Gyuri Dorkó

Selection of Discriminative Regions and Local Descriptors for Generic Object Class Recognition

PhD Thesis - Abstract

Object category recognition is one of the most difficult problems in computer vision. It involves recognizing objects despite intra-class variations, viewpoint changes and background clutter. The goal of this thesis is to investigate robust invariant local image description and the selection of discriminative features. We show that class-discriminative scale-invariant features achieve excellent results for image-level categorization and object localization. We present solutions for two key problems: (i) we improve the quality of the image description based on a novel scale-invariant keypoint detection method and (ii) we integrate feature filtering techniques into our object models.

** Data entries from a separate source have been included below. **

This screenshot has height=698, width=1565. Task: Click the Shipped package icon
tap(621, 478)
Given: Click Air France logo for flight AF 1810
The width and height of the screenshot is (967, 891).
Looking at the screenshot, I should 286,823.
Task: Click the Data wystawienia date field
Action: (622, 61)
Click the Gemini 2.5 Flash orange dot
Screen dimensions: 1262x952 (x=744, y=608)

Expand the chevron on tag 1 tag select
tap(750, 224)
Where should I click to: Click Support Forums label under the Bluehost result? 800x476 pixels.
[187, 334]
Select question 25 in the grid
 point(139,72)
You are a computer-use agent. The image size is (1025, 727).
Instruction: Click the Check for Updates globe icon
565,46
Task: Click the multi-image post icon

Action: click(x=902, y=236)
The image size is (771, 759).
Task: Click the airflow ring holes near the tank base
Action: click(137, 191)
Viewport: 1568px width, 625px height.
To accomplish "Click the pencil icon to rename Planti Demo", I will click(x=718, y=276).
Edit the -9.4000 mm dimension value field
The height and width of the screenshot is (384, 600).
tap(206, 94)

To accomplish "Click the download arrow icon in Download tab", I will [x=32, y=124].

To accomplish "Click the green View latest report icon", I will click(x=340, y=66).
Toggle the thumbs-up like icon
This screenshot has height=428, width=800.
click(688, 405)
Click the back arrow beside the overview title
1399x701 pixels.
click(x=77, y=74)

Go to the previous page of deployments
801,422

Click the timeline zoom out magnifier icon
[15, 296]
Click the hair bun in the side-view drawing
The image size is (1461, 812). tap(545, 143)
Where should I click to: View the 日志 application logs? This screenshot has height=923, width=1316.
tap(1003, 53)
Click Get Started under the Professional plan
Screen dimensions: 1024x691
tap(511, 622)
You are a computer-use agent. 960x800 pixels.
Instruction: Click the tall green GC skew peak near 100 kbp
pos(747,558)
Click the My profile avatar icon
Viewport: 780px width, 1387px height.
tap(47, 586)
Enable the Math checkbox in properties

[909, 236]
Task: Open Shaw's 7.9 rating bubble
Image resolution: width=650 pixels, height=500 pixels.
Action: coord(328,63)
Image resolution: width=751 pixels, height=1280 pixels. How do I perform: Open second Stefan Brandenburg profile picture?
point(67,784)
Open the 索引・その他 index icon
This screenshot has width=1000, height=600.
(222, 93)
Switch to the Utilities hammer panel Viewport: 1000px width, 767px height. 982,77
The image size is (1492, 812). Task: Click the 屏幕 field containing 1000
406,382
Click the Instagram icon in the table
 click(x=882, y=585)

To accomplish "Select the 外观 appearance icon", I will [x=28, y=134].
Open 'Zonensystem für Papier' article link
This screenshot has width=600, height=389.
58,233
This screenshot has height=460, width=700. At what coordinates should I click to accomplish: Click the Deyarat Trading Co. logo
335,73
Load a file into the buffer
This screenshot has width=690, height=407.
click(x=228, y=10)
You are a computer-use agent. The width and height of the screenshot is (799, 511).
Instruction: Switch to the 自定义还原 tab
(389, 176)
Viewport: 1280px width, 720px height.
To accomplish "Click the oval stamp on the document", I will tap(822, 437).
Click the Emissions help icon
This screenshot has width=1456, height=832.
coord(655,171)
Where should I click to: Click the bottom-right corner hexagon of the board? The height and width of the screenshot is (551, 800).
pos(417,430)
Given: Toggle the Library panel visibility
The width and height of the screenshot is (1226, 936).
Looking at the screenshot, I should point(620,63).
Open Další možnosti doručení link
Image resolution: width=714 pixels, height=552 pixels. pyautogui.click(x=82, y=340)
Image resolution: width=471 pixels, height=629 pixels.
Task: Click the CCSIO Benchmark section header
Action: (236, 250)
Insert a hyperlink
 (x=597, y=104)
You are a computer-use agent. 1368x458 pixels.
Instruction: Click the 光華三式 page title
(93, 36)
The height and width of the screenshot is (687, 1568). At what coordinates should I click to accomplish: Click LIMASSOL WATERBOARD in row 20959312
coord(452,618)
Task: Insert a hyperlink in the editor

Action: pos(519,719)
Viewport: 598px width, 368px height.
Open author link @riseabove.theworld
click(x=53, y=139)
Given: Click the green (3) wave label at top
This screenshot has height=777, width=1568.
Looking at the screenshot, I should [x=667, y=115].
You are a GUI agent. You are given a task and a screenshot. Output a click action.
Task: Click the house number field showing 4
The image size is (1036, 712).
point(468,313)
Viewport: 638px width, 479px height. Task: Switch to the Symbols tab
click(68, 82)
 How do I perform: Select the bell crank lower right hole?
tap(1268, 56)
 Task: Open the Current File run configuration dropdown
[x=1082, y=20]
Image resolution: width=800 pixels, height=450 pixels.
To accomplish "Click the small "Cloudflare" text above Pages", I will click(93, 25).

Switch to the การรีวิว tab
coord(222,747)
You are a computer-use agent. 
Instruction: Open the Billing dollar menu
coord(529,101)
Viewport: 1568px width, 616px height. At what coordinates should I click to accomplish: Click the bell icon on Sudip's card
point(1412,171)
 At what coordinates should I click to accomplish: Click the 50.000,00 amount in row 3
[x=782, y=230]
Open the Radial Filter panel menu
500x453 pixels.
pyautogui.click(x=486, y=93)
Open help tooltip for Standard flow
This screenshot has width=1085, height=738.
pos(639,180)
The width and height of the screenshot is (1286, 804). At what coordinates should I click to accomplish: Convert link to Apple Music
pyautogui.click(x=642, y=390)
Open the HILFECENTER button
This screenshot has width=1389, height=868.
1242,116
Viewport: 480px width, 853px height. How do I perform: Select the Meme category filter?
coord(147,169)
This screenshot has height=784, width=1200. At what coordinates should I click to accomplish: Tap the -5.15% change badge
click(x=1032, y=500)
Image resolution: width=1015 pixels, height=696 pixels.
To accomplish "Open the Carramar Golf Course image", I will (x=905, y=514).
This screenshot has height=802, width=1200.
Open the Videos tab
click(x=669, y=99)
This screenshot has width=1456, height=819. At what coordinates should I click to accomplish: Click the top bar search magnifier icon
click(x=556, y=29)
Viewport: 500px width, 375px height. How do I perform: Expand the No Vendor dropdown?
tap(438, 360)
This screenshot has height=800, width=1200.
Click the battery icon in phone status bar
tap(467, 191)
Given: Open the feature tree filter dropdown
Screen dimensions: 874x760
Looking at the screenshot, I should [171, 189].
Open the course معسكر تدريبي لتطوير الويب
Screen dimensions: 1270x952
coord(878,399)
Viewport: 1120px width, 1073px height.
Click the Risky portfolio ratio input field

Our novel scale-invariant detector is based on the idea of a ``maximally stable description'', i.e., the descriptor should be stable even in the presence of minor variations of the detector. The technique performs scale selection based on a region descriptor, here SIFT, and chooses regions for which this descriptor is maximally stable, i.e., the difference between descriptors extracted for consecutive scales reaches a minimum. This scale selection technique is applied to multi-scale Harris and Laplacian points. Experimental results evaluate the performance of our detector and show that it outperforms existing ones in the context of image matching, category and texture classification, as well as object localization.

To construct object models based on discriminative features, we first cluster the scale-invariant descriptors and obtain a set of ``visual words''. We then estimate the discriminative information of these clusters based on different feature selection techniques---several of which are traditionally used in text retrieval. We discuss their properties---feature frequency, discriminative power, and redundancy---and analyze their performance in the context of image classification and object localization. We show that each task has different requirements, and indicate which selection techniques are the most appropriate. Experimental results for recognition on challenging large datasets demonstrate the performance of the approach.